* [Task goal] Copy out the entries verbatim, beginning at the line that contains "You are a computer-use agent." and ending after the line that contains "Instruction: Click the". Output only those lines.

START Data supplied

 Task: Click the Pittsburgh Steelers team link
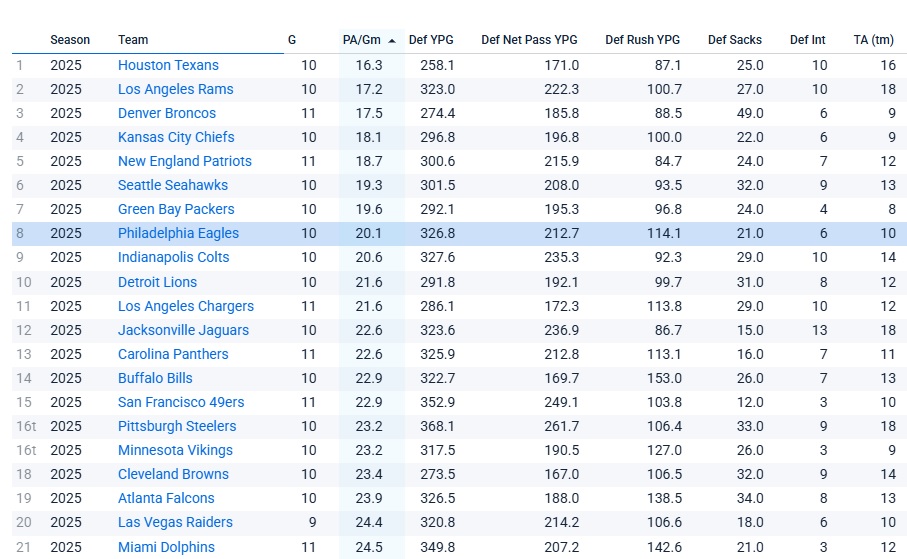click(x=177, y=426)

END Data supplied
START Data supplied

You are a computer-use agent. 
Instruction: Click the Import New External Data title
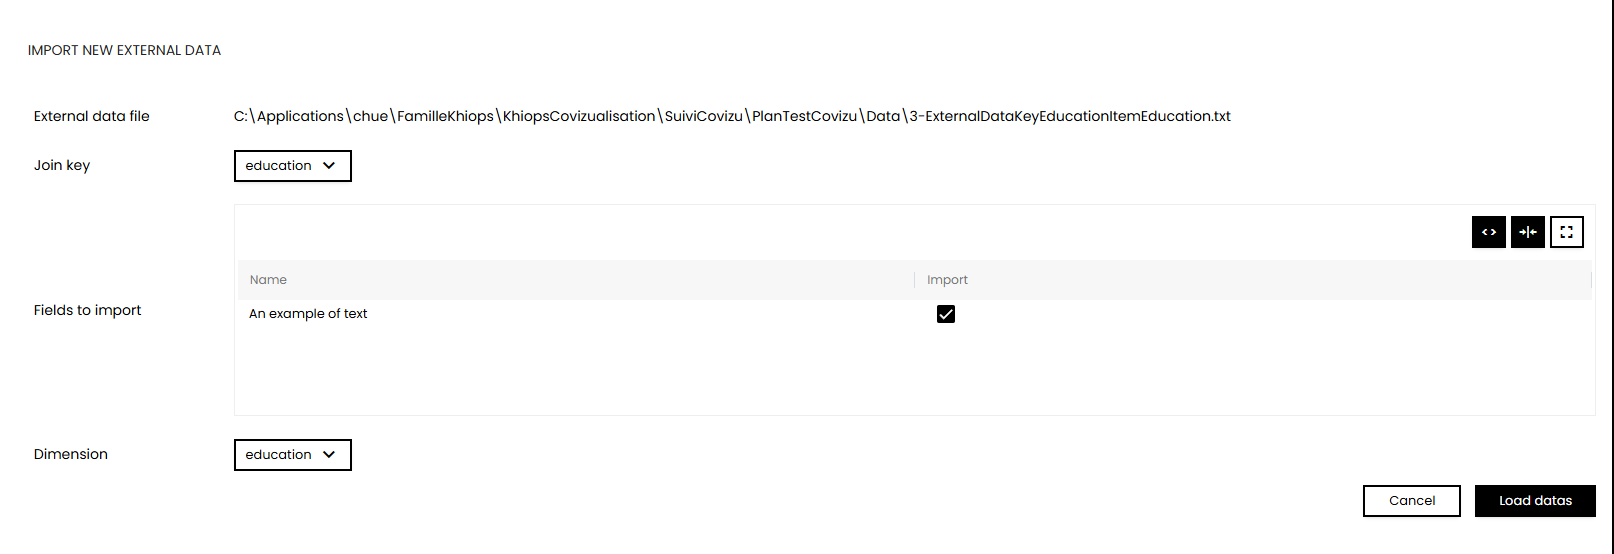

END Data supplied
START Data supplied

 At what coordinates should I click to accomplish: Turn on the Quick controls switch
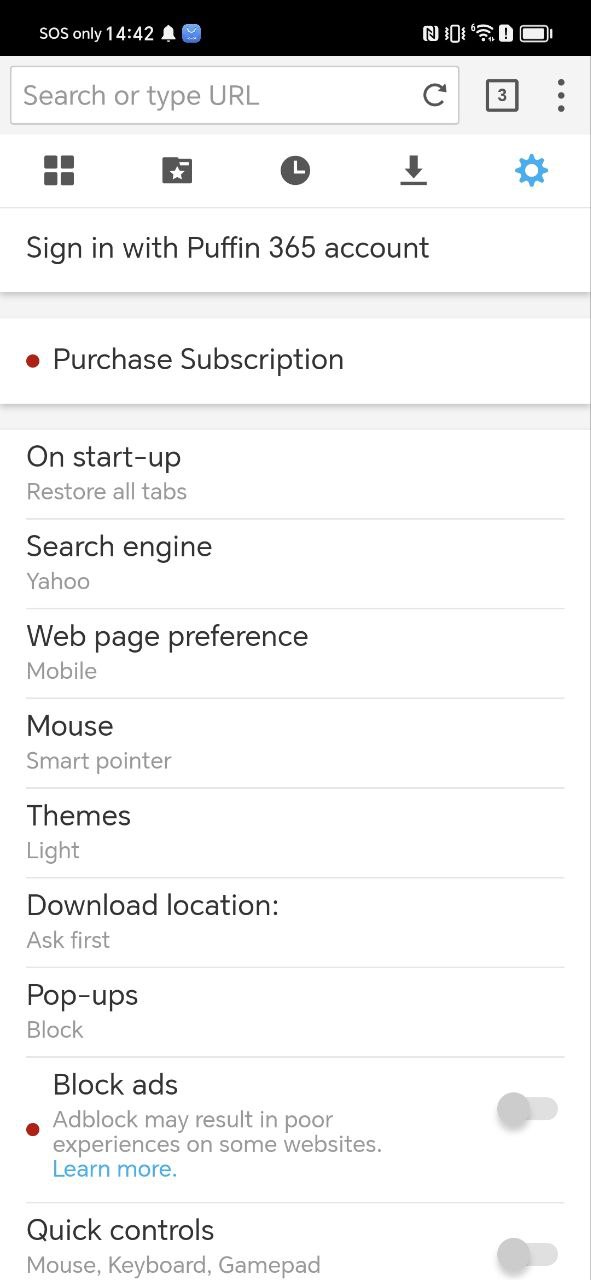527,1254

END Data supplied

* [The solution]
You are a computer-use agent. 
Instruction: Click the Import New External Data title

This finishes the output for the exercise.